**SELECTION:**

--- BEGIN ---

Once faced with the reality that there will be effective ownership monitoring of their businesses, many corporations may indeed decide the best way forward is by funding some the costs of active ownership and providing necessary information. Corporations can also create, in the Scandinavian model, multiple classes of stock with the franchise rights being reserved for those who accept the responsibilities of ownership.

What about the Banks?

Empowering shareholders — given them the tools and the rational for exercising their ownership responsibilities and the spine to see the process through — is necessarily a long-term project. Meanwhile, a more immediate aspect of the financial crisis is staring us in the face: the continued and enormous uncertainty in the financial sector, despite the infusion of hundreds of billions of taxpayer dollars.

As government credit continues to provide live support for America’s major financial institutions, the country finds itself on the brink of at least a partial and temporary nationalization of the banking industry, yet our political biases are such that the United States has precious little experience running national industries. So perhaps an idea from abroad can profitably be imported to meet this contingency: the creation of a special purpose government corporation modeled after the United Kingdom Financial Investments (UKFI).

In a situation very similar to that in America today, the British government created UKFI in November of 2008 to vote the government’s shares in recently nationalized British banks. Although the UK has a stronger tradition of government ownership of business ventures, the UKFI was created with the distinctly American-sounding hope of avoiding the entanglements and inefficiencies that have bedeviled government-owned corporations at least since the time of Adam Smith. Thus, the UKFI is a British attempt to own up to its shareholding responsibilities while keeping the government at "arm’s length" from the company itself. In fact, at the hearings leading up to creation of UKFI, Chancellor of the Exchequer Alistair Darling was at pains to assure the House of Commons that government involvement would be informed by "maximizing sustainable value for the taxpayer."

--- END ---

**WRITTEN INSTRUCTION:** Return, unchanged, the part of the text above on shareholders and the banks that runs from "Once faced with" to "about the Banks?", with both ends included.

**SOURCE MATERIAL:**
--- BEGIN ---

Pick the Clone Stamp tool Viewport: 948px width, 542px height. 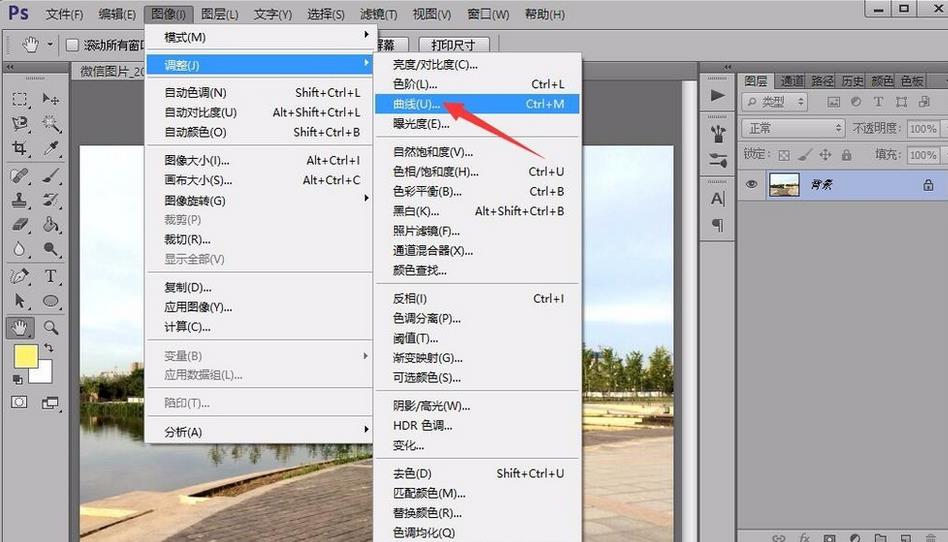[x=19, y=199]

--- END ---

**TASK OUTPUT:**
Once faced with the reality that there will be effective ownership monitoring of their businesses, many corporations may indeed decide the best way forward is by funding some the costs of active ownership and providing necessary information. Corporations can also create, in the Scandinavian model, multiple classes of stock with the franchise rights being reserved for those who accept the responsibilities of ownership.

What about the Banks?